DIGITAL LIBRARY
AN INSTRUCTIONAL DESIGN MODEL BASED ON AN INTELLIGENT SITUATIONAL ASSESSMENT FOR DETECTING MATH LEARNING DIFFICULTIES IN ONLINE SPACES
1 National Autonomous University of Mexico (MEXICO)
2 Autonomous University of Baja California Sur (MEXICO)
About this paper:
Appears in: EDULEARN23 Proceedings
Publication year: 2023
Pages: 8105-8112
ISBN: 978-84-09-52151-7
ISSN: 2340-1117
doi: 10.21125/edulearn.2023.2099
Conference name: 15th International Conference on Education and New Learning Technologies
Dates: 3-5 July, 2023
Location: Palma, Spain
Abstract:
Low achievement rates in mathematics of undergraduates in Science and Engineering represent an issue of great concern for universities. Among the very varied causes, one is associated to the mismatch between the students' learning characteristics and the design of instructional materials and practice in online education settings (Turnbull, Chugh, & Luck, 2021).

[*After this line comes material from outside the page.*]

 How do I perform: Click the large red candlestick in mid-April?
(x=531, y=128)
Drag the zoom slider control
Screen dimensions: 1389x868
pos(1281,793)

The objective of this study is to provide an instructional design model based on microlearning for the construction of knowledge and improvement of cognitive skills in mathematical themes distinguished as difficult by low performance students through five domains:
(1) analysis of the learner,
(2) cognitive demands when determining learning outcomes and competencies,
(3) learning strategies and materials,
(4) formative assessment, and
(5) measurement and processing of data from three sources (assessment, satisfaction survey, and facial expression analysis).

To develop the proposal, it was analyzed roles of models used for instructional design to guide principles for analyzing, producing, and revising learning environments (Zhou, Bao, & He, 2023; Branch, Kopcha, 2014). Also, given the potential of Artificial Intelligence in math education as a promising and revolutionary technology to assist math learning environments (Mohamed et al., 2022), image processing techniques were used to obtain student frame sequences.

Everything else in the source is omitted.